Image is a straightforward notion. It represents a picture in a digital format.

In the Clarifai API, an image could be represented by a url, a local filename, raw bytes of the image, or bytes encoded in base64. To construct a new Image object, use the Image() constructor.


In the Clarifai API, Video is considered a sequence of frames where each frame represents one second of the video. This means that after running prediction, the models will return results for every second of the video.

Video is used similarly to Image. Video can be represented by a url, a local filename, raw bytes of the video, or bytes encoded in base64. To construct a new Video object, use the Video() constructor.


Input is a more general notion; it can be either Image or Video. Input is used for uploading, prediction, search, etc.

Each Input has a unique ID and can be associated with Concepts.


Concept represents a word to associate with Inputs. Concept can be a concrete notion like “dog” or “cat”, or a abstract notion like “love”. All models of type concept return a set of Concepts in the prediction for the given Input. Each Concept has a unique ID, and a name (in the data science nomenclature also sometimes referred to as a label, or a tag).

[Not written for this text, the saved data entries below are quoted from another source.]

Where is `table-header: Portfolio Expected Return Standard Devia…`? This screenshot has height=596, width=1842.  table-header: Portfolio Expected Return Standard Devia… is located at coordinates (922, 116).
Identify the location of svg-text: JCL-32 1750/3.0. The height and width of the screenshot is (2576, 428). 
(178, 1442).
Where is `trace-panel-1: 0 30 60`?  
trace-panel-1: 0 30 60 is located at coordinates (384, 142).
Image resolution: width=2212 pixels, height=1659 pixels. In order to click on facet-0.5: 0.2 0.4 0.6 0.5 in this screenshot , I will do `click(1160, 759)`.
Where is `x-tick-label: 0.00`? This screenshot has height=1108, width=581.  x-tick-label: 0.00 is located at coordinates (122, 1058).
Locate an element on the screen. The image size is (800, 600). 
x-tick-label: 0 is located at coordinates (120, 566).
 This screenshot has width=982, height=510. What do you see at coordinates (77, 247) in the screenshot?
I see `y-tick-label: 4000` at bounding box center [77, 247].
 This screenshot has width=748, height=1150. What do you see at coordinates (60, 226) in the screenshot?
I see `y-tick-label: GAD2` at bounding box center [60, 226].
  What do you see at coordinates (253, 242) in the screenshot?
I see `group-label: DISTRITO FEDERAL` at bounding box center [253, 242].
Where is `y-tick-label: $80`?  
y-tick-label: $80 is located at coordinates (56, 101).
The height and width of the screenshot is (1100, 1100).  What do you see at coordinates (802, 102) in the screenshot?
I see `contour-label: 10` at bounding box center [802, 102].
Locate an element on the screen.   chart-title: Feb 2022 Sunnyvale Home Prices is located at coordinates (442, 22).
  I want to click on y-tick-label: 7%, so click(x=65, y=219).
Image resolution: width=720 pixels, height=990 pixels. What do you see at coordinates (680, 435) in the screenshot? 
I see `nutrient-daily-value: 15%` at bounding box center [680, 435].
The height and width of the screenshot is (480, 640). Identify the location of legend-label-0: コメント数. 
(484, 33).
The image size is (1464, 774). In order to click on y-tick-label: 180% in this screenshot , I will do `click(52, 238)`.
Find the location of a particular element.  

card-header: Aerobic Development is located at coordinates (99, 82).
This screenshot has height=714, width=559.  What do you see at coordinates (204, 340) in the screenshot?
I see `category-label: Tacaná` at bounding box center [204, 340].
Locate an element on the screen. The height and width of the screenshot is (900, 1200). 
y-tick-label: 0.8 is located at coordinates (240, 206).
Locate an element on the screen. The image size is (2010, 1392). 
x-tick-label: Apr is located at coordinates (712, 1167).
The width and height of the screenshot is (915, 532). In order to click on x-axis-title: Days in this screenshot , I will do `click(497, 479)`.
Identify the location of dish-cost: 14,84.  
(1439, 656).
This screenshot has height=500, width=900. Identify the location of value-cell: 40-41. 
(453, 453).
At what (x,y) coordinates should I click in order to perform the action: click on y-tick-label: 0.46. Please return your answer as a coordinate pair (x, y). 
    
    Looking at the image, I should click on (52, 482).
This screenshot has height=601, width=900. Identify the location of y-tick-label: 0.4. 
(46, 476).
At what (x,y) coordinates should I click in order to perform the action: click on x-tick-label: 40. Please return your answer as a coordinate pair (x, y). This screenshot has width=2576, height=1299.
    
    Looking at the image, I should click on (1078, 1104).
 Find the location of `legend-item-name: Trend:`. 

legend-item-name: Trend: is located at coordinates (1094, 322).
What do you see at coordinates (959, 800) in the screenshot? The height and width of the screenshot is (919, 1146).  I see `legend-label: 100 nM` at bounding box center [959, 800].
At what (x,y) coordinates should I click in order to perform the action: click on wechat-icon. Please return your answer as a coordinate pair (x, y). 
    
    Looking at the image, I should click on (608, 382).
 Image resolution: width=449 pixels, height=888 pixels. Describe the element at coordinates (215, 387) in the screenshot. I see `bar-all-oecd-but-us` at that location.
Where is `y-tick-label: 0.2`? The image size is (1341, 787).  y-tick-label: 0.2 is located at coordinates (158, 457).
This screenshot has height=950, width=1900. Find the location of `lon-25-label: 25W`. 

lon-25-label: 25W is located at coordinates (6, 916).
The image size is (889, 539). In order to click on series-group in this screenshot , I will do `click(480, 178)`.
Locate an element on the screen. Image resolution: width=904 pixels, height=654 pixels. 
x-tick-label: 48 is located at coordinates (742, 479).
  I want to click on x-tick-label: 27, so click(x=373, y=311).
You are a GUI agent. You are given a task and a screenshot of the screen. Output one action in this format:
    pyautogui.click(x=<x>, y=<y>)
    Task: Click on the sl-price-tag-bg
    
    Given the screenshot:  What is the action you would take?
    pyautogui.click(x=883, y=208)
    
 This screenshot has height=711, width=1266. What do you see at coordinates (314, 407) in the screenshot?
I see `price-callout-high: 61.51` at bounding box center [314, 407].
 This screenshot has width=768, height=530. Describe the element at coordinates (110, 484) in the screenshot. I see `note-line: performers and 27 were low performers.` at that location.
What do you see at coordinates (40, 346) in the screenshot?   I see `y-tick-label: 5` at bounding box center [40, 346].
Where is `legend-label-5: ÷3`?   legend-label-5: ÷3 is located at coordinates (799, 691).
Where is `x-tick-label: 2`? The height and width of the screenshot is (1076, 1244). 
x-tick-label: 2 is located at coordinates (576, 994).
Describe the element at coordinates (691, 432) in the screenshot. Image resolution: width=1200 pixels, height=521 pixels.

Model is a machine learning algorithm that takes Input, such as Image or Video, runs a prediction, and outputs the results. There are several types of models: Concept Model, Face Detection Model, Color Model, etc. They all return different types of results. For example, Concept Model returns associated Concepts for each Input, Face Detection Model returns the locations of faces, Color Model returns dominant colors, etc.

There are public (pre-defined) models you can use, and custom models that you train yourself with your own Inputs.

Custom models

Custom models must be of type concept.

When creating a custom model, you provide it with your Inputs and associated Concepts. After being trained, the model can predict what Concepts are associated with never-before-seen Inputs, together with probabilities for confidence of the prediction.

Models can also be evaluated for measuring their prediction capability.

Image Crop

Image crop is defined as a crop box within an image. We use this in visual search so user does not have to crop an image before the search.

We use percentage coordinates instead of pixel coordinates to specify the crop box.

A four-element-tuple represents a crop box, in (top_y, left_x, bottom_y, right_x) order.

So a (0.3, 0.2, 0.6, 0.4) represents a box horizontally spanning from 20%-40% and vertically spanning 30%-60% of the image, measured from the top left corner.


Workflow enables you to run prediction on Inputs using several Models in one request.